Jantjies was named in South Africa's squad for the 2019 Rugby World Cup. South Africa went on to win the tournament, defeating England in the final.

==International statistics==
===Test Match record===

| Against | P | W | D | L | Tri | Con | Pen | DG | Pts | %Won |
|---|---|---|---|---|---|---|---|---|---|---|
| Argentina | 6 | 5 | 0 | 1 | 1 | 13 | 19 | 0 | 88 | 83.33 |
| Australia | 7 | 2 | 2 | 3 | 0 | 14 | 7 | 0 | 49 | 28.57 |
| British & Irish Lions | 1 | 0 | 0 | 1 | 0 | 0 | 0 | 0 | 0 | 0 |
| Canada | 1 | 1 | 0 | 0 | 0 | 8 | 0 | 0 | 16 | 100 |
| England | 4 | 1 | 0 | 3 | 0 | 1 | 2 | 0 | 8 | 25 |
| France | 4 | 4 | 0 | 0 | 1 | 10 | 9 | 0 | 52 | 100 |
| Georgia | 1 | 1 | 0 | 0 | 0 | 1 | 0 | 0 | 2 | 100 |
| Ireland | 4 | 2 | 0 | 2 | 0 | 6 | 7 | 0 | 33 | 50 |
| Italy | 2 | 1 | 0 | 1 | 0 | 1 | 1 | 0 | 5 | 50 |
| Namibia | 1 | 1 | 0 | 0 | 0 | 6 | 0 | 0 | 12 | 100 |
| New Zealand | 7 | 2 | 0 | 5 | 0 | 3 | 7 | 1 | 30 | 28.57 |
| Scotland | 2 | 2 | 0 | 0 | 0 | 1 | 4 | 0 | 14 | 100 |
| Wales | 6 | 2 | 0 | 4 | 0 | 2 | 6 | 0 | 22 | 33.33 |
| Total | 46 | 24 | 2 | 20 | 2 | 66 | 62 | 1 | 331 | 52.17 |

P = Games Played, W = Games Won, D = Games Drawn, L = Games Lost, Tri = Tries Scored, Con = Conversions Scored, Pen = Penalties Scored, DG = Drop Goals Scored, Pts = Points Scored

===International tries===

| Try | Opponent | Location | Venue | Competition | Date | Result |  |
| 1 | France | Durban, South Africa | 2017 France tour of South Africa | 17 June 2017 | Win | 37–15 |
| 2 | Argentina | Salta, Argentina | Padre Ernesto Stadium | 2017 Rugby Championship | 26 August 2017 | Win | 23–41 |

==Personal life==
He is the older brother of fly-half Tony Jantjies. Weeks before he joined the Stormers, his father Thomas Jantjies died in hospital after being stung by a bee. In previous interviews, Jantjies had described his father as his mentor and kicking coach.
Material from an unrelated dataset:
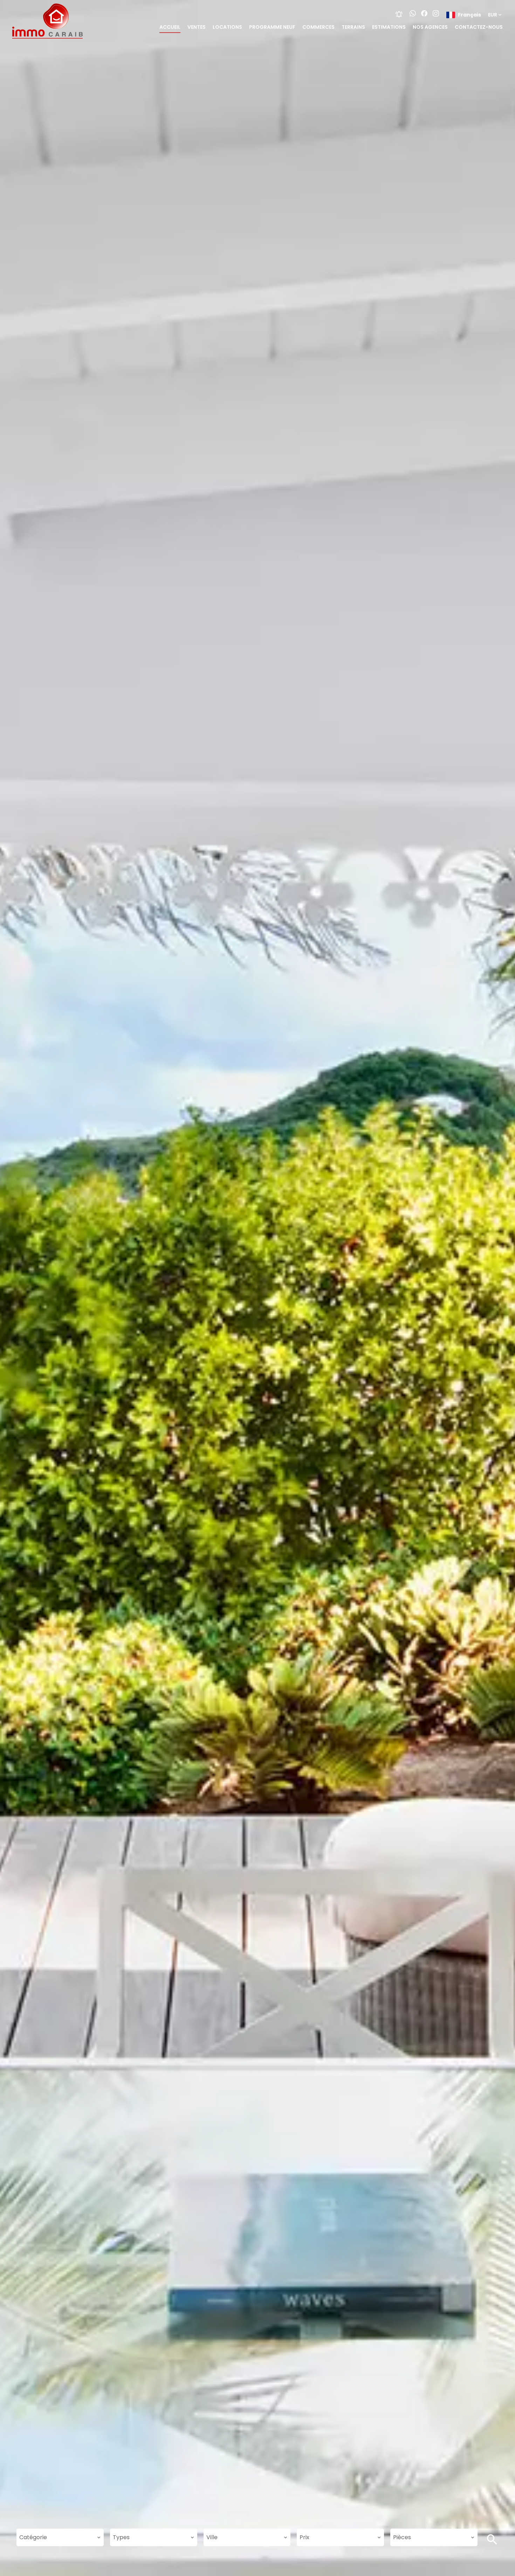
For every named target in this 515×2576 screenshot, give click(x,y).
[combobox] (60, 2537)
== Further Controversies ==
In May 2022, it was reported that Jantjies had been arrested at OR Tambo International Airport in Johannesburg, following his reported behaviour on an Emirates flight from Dubai to Johannesburg. He is reported as having: '... spent 10 minutes banging on the toilet door of an Emirates Airlines flight from Dubai until his fists bled. A fellow passenger alleges that Jantjies could be heard saying “Komaan, my skat (Come on, my darling)”, to an air hostess hiding in the cubicle.'

In August 2023, Jantjies was suspended from playing rugby professionally as a result of a finding that he had used a prohibited substance, Clenbuterol. His suspension was replaced with a four-year ban on 18 January 2024.